**Texte fourni**:
^^^^^^^^^^^^^^^^

Non, la Vendée n’a pas été « recolonisée . Les villages dévastés ont été relevé uniquement par les survivants.
À partir des années 1820, il y a eu une forte poussée démographique uniquement dûe à la natalité des autochtones.
Les apports démographiques extérieurs étaient souvent dû aux fonctionnaires et militaires qu’on trouvait essentiellement à La Roche sur Yon.
Dans ma famille en 1800, il n’y avait qu’un seul garçon né en 1789. En 1809 il a tiré un mauvais numéro et devait rejoindre l’armée de Napoléon. Il s’est alors marié à une femme de 10 ans plus âgée que lui, échappant ainsi à l’enrolement. Ce couple aura 3 garçons qui engendreront une dizaine d’enfants chacun !
Les malheurs des Vendéens « font désormais partie d’une histoire partagée » ? Vous plaisantez ? Ou du moins, si vous vous situez à la fin de l’Empire, votre « désormais » est en trop, car ce « partage » n’a pas duré. On l’a encore vu lors de la sortie du film « Vaincre ou mourir », le négationnisme reste puissant en France à propos des guerres de Vendée.
Napo: « Il n’a déjà coulé que trop de sang depuis dix ans. »
Ça montre que Napoléon était un gars sympa.
Ce n’était pas un fanatique, comme Robespierre et ses amis.
Je lis que sous la Révolution française, l’épisode de la Terreur, de 1793 à 1794, a causé entre 35 000 et 40 000 morts (guillotinés, fusillés, morts en prison), en plus de quelques dizaines de milliers de morts en Vendée.

^^^^^^^^^^^^^^^^

**Données**:
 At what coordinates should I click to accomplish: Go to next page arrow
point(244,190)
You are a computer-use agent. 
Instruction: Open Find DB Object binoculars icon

^^^^^^^^^^^^^^^^

**Série de tâches**:
A. Pour chaque affirmation, dites si elle concorde avec le texte sur la Vendée. Répondez par oui ou par non et citez mot pour mot les termes qui tranchent. (i) Les fonctionnaires et militaires se trouvaient surtout à Nantes. (ii) Le garçon né en 1789 a épousé une femme plus âgée que lui. (iii) La Terreur a fait plus de 50 000 morts.
B. Prolongez le texte sur la Vendée à partir de sa dernière phrase.
Le matériel n'a aucun rapport avec le texte sur la Vendée.

**Réponses par tâche**:
A.
(i) Non : « qu’on trouvait essentiellement à La Roche sur Yon »
(ii) Oui : « Il s’est alors marié à une femme de 10 ans plus âgée que lui »
(iii) Non : « entre 35 000 et 40 000 morts »

B.
Napoléon, par comparaison, c’est 3 millions de morts au cours des guerres napoléoniennes. Ça fait beaucoup plus que Robespierre, mais ça s’est passé dans la bonne humeur. Et l’idée d’envahir la Russie était vraiment marrante. C’est dommage que ça ait si mal fini.
Mais celui qui a ma préférence, c’est Cadoudal. Non seulement parce qu’il osait dénoncer la tyrannie et qu’on le décrit comme un modèle de droiture, mais aussi parce qu’il a (semble-t-il) été impliqué dans un attentat à la bombe contre Napoléon. L’attentat a eu lieu de 24 décembre 1800 à Paris (attentat de la rue Saint-Nicaise). Évidemment, ça serait mieux si ça avait réussi.
Il y a pas mal de guerres qu’on aurait pu éviter avec un petit attentat bien préparé. En général, quand le dictateur en chef débloque complètement, on a intérêt à se débarrasser de lui. C’est probable que son remplaçant sera moins pire.